China builds diplomatic bridges by funding dams in Pakistan
Despite China’s claims to be a developing country and not yet experienced in foreign diplomacy, it can on occasion make very astute moves. China appears to be refining the blunt and brutal diplomacy tools they used in their early days, such as the arms for minerals deals in the Congo, and using its relative wealth to cement relationships. If one looks at the difference of approach undertaken by the US and China towards Pakistan, there are learnings there.

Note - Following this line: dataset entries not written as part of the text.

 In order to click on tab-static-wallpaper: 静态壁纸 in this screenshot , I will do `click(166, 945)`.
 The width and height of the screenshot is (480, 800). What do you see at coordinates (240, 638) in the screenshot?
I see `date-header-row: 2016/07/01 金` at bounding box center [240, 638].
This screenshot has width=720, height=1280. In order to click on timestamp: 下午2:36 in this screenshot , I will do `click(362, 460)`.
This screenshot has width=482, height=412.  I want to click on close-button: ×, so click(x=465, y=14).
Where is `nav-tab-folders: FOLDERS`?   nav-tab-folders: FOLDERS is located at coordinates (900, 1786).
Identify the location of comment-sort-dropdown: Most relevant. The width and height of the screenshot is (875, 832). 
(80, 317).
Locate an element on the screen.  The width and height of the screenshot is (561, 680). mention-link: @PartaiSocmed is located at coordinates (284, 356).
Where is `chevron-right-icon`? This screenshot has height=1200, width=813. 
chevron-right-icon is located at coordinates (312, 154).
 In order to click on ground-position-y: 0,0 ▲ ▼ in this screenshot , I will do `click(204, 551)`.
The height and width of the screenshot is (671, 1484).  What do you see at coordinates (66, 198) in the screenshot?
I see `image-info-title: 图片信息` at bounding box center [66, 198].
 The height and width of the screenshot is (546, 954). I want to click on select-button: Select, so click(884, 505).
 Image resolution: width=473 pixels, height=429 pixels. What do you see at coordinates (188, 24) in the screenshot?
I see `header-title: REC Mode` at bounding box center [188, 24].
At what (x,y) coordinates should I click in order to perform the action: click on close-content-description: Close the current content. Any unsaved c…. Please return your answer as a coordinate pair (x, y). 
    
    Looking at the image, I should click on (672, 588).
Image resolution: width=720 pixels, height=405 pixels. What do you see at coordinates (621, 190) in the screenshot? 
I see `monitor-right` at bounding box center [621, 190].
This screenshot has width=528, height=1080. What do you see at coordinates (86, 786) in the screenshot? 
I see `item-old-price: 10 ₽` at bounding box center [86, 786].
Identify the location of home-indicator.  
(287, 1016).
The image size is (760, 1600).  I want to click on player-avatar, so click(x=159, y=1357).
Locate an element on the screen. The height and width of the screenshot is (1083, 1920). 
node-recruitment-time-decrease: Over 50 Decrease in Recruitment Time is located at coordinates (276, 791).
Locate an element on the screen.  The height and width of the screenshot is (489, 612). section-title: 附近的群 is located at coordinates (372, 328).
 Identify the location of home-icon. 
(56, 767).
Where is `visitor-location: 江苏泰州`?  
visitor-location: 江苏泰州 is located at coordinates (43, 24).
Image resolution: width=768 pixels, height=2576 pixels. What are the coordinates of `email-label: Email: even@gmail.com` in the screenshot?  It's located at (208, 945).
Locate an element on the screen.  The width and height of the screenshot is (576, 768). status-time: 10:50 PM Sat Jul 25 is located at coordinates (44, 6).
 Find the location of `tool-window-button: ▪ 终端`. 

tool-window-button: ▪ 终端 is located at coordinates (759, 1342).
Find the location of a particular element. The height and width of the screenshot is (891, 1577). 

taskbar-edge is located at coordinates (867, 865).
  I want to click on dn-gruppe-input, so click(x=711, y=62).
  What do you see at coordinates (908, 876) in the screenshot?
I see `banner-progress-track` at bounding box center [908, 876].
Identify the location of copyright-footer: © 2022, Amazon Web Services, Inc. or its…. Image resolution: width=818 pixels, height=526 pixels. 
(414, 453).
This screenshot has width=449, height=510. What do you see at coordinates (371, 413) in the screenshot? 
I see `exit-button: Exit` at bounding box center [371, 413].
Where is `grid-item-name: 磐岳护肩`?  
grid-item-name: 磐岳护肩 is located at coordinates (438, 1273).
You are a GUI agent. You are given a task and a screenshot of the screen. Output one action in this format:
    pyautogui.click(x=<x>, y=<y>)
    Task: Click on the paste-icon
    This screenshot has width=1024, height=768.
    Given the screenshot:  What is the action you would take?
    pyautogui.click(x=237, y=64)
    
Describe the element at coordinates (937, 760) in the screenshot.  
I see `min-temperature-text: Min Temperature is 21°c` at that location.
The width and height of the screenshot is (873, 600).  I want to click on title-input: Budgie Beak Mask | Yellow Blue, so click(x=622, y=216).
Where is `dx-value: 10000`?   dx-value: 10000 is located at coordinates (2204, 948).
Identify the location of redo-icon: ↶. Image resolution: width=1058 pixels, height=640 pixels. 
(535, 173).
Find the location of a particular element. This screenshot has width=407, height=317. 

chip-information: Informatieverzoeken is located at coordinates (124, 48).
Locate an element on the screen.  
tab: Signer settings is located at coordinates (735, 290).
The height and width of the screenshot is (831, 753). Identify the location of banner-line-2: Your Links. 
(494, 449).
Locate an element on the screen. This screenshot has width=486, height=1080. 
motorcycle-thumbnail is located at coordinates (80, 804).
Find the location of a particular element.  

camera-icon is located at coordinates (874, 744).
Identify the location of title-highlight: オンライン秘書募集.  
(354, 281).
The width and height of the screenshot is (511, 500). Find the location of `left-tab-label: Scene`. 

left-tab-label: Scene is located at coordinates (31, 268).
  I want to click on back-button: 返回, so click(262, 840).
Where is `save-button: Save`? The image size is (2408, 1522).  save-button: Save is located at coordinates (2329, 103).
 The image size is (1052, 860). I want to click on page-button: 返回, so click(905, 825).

The US has used threats, coercion, military force, and the promise of arms to attempt to make Pakistan bend to its will. Such pressure may produce results, but in the longer term such a strategy rarely results in friendly or trusting relationships. China is learning from watching others, so it reached out to Pakistan in a different way. It is helping to fund the creation of 12 much needed dams in Pakistan. Such civil infrastructure improvements makes Chinese investment welcome, improves the lot of the average Pakistani, and gives China important access to further development opportunities. The US approach is unlikely to see them asked back after the security crisis passes, whereas China is taking a much more strategic, long-term view.
Pakistan and China have signed a $1 billion accord to construct 12 dams in Pakistan in all the four provinces.
A Chinese import/export bank would furnish $700 million loans, while the remaining $300 million would be taken care of by the Planning Commission (PC).
Sources say WAPDA had prepared a feasibility report, according to which 650,000 acres of land would be brought under irrigation. An MOU has been signed in this regard between WAPDA and Axiom Bank (import/export) of China.